-- TASK MATERIAL --
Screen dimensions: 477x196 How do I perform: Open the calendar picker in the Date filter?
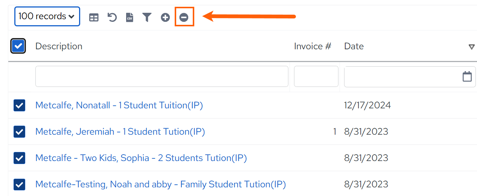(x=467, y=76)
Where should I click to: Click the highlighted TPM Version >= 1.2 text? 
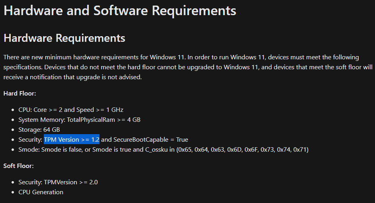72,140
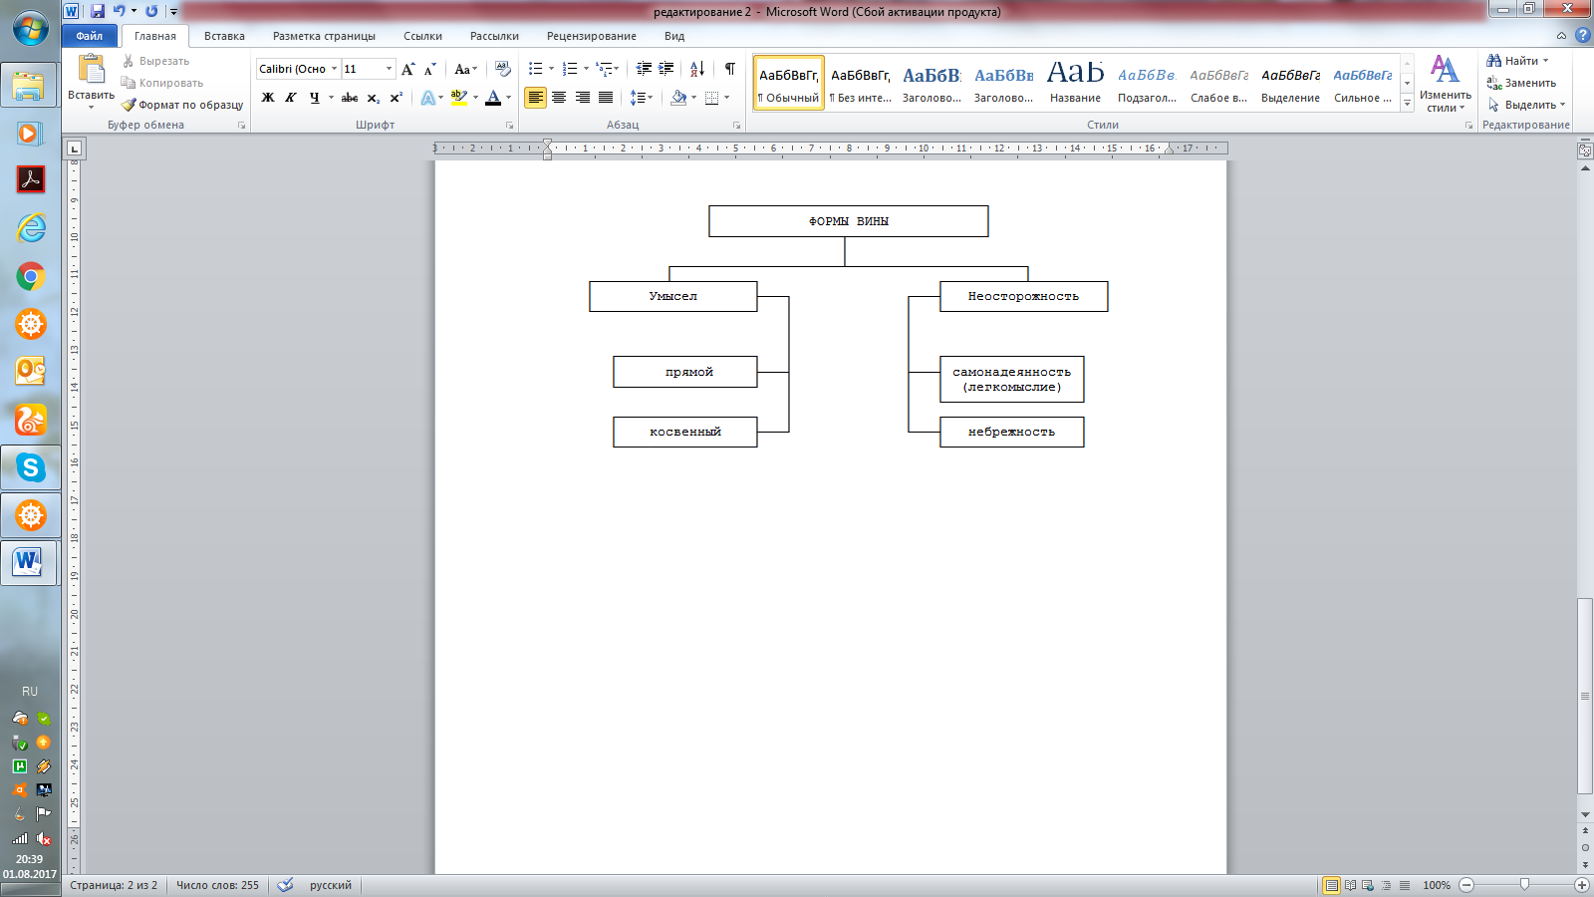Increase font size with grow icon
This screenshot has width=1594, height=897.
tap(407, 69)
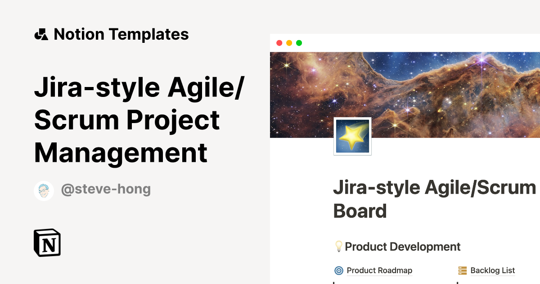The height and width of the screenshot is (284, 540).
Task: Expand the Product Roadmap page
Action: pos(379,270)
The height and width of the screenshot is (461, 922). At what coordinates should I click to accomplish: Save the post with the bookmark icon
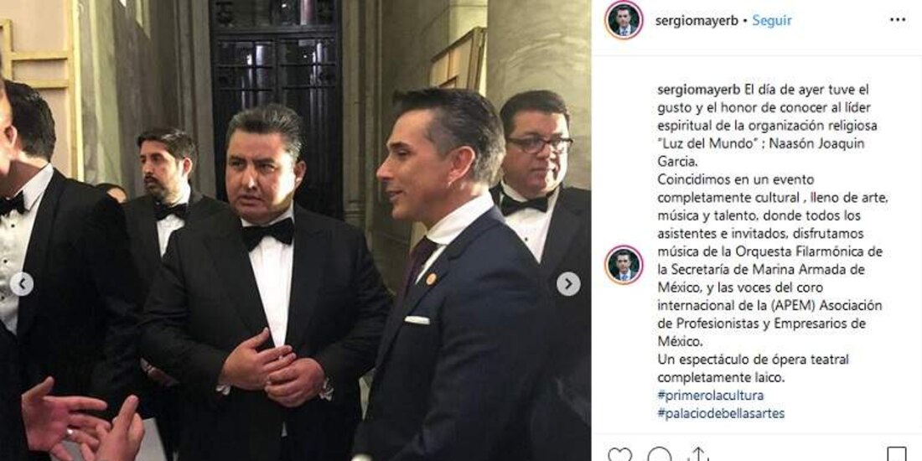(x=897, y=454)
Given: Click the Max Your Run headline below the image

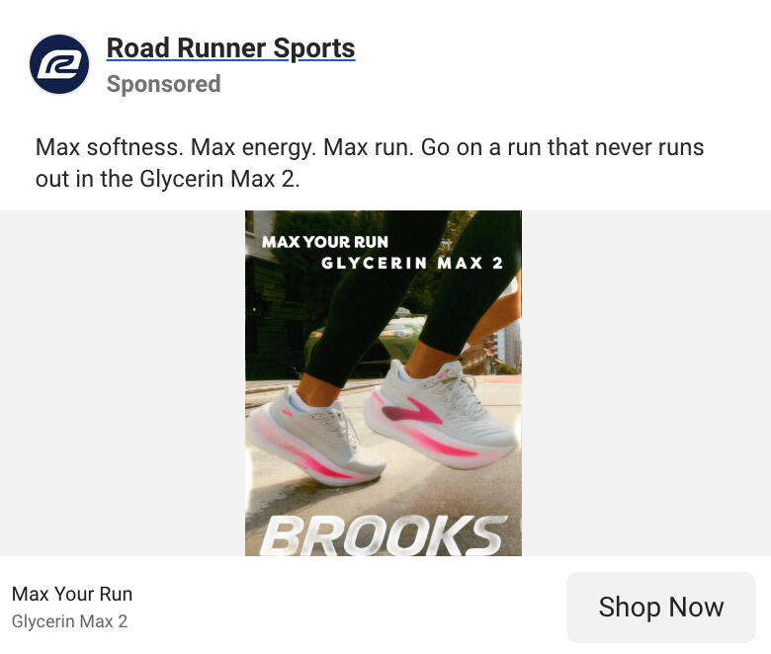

-- TASK OBJECTIVE --
Restate word for word the lines from the one with "Where should I" to the end of the material, both included. Do not include the pictures.

-- REPLY --
Where should I click to: Click the highlighted TPM Version >= 1.2 text? 
72,140
Increase font size with grow icon
This screenshot has width=1594, height=897.
tap(407, 69)
The height and width of the screenshot is (284, 540).
Task: Expand the Product Roadmap page
Action: pos(379,270)
The height and width of the screenshot is (461, 922). At what coordinates should I click to accomplish: Save the post with the bookmark icon
(x=897, y=454)
Given: Click the Max Your Run headline below the image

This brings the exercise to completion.